You'll notice that the sizeof() function counts every item in the array regardless if it is empty. The other function is count(), which is an alias for the sizeof() function. This meants we cannot use this function...

You see, some search engines, like AOL, will automatically remove the trailing / from your URL, and this can cause a problem if you're using these functions to count your array. For instance http://www.online-literature.com/shakespeare/hamlet/ becomes http://www.online-literature.com/shakespeare/hamlet and since there are 3 total elements in the array our processor.php would load an author page instead of a book page. Additionally users will do it too by accident, and you do not want to leave them hanging. So you need to be able to accurately count the number of elements in the array.

The solution is to create a function that will count only the elements in an array that hold data. This will allow you to leave off the ending / or to allow any links that leave off the trailing slash still get to the right place.

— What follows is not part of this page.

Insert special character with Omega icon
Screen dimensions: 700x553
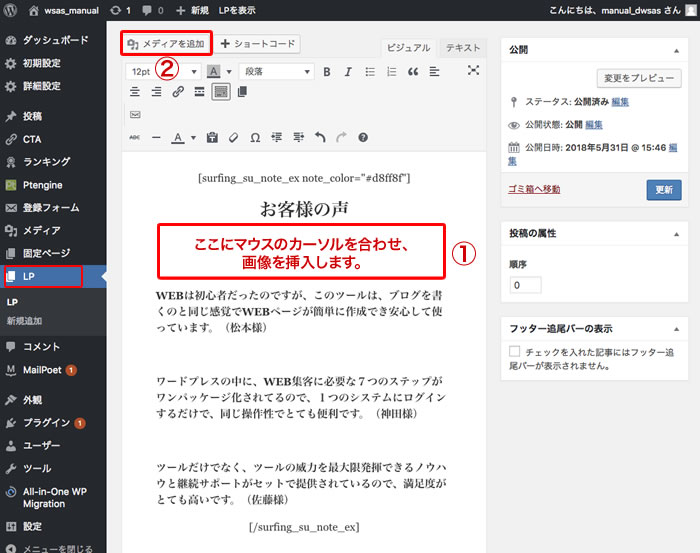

An example of such a function is below.

function count_all($arg) { 

// skip if argument is empty 
	if ($arg) { 

// not an array, return 1 (base case) 
	if(!is_array($arg)) 
	return 1; 

// else call recursively for all elements $arg 
	foreach($arg as $key => $val) 
		$count += count_all($val); 

	return $count; 
	} 
}

Then to get your count you can access the function like this:

$num = count_all($url_array);

Once you know how many parameters are needed you can define them like this:

$author=$var_array[1]; $book=$var_array[2]; $chapter=$var_array[3];

And then you can use includes to call up the appropriate script that will query your database and set up your page.

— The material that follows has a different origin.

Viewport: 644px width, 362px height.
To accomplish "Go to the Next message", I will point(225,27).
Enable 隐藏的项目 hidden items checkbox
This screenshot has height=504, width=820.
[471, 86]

Also if you get a result you're not expecting you can simply create your own error page for display to the browser.

Drawback:

The main drawback of this method is that you effective destroy any usefulness your error logs have as every page view will result in another line in the error log. However, this can be offset by the main benefit of this method which is that you can build it directly off your root. All the other methods require an intermediary script, like article or category, with this one you can start right off the root like I do on my literature site and I think that can provide a cleaner look (and certainly shorter URLs) depending on how you structure your content.